Is he right in the mind for this last week or so?
Or has he come in for a station?
He is trapesin’ around, and he’s treadin’ on air,
He is brushin’ the clothes, and he’s doin’ the hair;
He is like a play-actor at times, I declare,
And his antics they beggar creation.
“Like a sheep-killing dog he’ll be vanishing quite,
If you leave him one moment get out of your sight,
With the fire and the fever prevailin’;
While his horse is worn down to the skin and the bone
From the hours that he keeps.
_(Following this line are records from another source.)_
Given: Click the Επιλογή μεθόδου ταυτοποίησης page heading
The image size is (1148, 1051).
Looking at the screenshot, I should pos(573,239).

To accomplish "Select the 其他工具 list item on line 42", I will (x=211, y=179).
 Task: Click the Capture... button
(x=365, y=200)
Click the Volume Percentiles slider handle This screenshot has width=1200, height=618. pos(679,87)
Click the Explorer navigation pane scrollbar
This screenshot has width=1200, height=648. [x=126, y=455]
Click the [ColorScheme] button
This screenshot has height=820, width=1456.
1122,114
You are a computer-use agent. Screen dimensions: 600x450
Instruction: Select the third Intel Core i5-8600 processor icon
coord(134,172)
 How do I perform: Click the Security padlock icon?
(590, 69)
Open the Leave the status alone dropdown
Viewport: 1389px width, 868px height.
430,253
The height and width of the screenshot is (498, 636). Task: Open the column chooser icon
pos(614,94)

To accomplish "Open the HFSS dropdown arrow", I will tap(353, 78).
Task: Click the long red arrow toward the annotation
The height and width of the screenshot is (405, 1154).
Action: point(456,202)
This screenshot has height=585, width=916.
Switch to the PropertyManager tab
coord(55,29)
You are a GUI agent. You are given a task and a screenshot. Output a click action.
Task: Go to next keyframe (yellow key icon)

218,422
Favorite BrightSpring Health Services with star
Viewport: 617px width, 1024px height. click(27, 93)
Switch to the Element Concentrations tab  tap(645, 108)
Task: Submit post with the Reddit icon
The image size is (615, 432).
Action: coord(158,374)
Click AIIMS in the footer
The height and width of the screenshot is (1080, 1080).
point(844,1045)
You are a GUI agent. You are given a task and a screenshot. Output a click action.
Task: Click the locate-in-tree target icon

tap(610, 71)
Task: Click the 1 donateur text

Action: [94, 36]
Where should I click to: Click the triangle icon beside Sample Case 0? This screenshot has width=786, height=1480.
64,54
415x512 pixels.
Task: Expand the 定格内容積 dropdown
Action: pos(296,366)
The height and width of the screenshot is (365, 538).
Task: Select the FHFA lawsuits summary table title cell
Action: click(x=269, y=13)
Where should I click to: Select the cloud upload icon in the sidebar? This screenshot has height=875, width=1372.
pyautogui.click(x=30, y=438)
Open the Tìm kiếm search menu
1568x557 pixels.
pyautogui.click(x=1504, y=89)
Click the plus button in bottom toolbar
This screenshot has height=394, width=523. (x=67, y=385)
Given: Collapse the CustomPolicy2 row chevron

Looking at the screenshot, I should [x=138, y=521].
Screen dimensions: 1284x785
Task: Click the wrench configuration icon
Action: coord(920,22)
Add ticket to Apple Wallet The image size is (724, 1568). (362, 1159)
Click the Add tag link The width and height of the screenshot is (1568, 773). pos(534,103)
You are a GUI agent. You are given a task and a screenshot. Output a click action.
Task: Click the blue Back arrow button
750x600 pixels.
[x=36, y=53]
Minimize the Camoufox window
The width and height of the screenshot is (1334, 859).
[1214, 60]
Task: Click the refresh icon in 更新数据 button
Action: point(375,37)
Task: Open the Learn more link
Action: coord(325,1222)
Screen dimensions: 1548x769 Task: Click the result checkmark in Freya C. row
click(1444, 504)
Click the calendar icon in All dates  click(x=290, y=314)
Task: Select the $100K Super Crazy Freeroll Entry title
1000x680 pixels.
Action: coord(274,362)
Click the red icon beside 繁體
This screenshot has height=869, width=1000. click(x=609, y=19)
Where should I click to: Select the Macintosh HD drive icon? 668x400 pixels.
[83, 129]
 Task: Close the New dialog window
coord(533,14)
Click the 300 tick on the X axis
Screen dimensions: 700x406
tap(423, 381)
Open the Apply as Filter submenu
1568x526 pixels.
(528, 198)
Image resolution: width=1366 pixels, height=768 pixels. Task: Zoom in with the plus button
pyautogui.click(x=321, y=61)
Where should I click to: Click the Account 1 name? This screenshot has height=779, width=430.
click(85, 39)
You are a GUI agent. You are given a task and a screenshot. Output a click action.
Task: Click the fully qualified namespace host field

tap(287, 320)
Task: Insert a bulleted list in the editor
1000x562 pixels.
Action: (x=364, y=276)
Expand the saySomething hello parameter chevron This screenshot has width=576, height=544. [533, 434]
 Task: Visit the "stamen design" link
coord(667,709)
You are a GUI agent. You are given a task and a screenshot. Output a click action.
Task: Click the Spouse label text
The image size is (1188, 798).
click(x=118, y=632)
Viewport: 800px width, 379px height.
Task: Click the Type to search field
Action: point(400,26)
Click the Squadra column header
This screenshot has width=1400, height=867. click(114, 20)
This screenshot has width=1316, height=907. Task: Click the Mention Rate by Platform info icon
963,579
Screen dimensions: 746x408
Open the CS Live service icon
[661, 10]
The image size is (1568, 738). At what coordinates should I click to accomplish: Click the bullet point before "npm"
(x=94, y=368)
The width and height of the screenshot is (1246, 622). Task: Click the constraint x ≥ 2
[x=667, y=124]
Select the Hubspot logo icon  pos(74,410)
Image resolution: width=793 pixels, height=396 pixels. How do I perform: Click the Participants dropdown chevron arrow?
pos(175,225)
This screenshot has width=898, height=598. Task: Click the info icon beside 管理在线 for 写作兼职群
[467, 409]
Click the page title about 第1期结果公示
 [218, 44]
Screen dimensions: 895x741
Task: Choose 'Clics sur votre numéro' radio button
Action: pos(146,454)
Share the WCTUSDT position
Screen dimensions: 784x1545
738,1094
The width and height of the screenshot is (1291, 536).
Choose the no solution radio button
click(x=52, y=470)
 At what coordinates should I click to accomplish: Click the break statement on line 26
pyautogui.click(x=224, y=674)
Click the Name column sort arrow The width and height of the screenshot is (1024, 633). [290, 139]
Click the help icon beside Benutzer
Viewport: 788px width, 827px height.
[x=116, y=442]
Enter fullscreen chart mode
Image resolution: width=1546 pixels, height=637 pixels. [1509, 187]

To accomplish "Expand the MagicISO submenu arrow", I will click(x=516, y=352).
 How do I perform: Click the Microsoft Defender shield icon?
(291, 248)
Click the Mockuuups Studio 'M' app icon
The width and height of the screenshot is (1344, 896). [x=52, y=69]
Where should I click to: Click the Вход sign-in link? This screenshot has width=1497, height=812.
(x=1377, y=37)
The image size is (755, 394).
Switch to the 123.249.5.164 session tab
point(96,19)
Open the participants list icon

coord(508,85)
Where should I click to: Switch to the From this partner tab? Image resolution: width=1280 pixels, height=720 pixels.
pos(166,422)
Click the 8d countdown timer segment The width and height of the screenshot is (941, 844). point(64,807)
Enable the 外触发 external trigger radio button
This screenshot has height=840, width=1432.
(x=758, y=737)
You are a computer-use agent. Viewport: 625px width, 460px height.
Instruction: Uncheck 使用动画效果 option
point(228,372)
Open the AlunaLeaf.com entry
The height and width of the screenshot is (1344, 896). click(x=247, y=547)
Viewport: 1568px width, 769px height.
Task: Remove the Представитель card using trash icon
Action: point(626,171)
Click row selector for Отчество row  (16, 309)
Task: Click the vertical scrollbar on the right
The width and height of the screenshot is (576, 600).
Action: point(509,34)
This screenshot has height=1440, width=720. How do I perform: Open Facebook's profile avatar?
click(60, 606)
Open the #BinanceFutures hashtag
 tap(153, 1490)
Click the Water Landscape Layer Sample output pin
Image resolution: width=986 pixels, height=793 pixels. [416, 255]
If you let him alone,
To the Caseys’ he’d canter across on his own,
And tie himself up to the palin’.”
There’s a track, through the timber that rambles along,
And a cantering horse vamps the time to a song
That the heart of a dreamer is singing.
There are bells for a wedding that ring in the breeze,
That sound in the grass that is brushing his knees;
And down in the crowfoot, and up in the trees
They’re ringing, and ringing, and ringing.
John O’Brien. Around the Boree Log and Other Verses, Angus & Robertson, Sydney, 1921
trapesin’ = [trapesing] traipsing, to gad about without care or concern (similar to “gallivanting”)
wisha = an Irish exclamation; like the English exclamation “well, indeed”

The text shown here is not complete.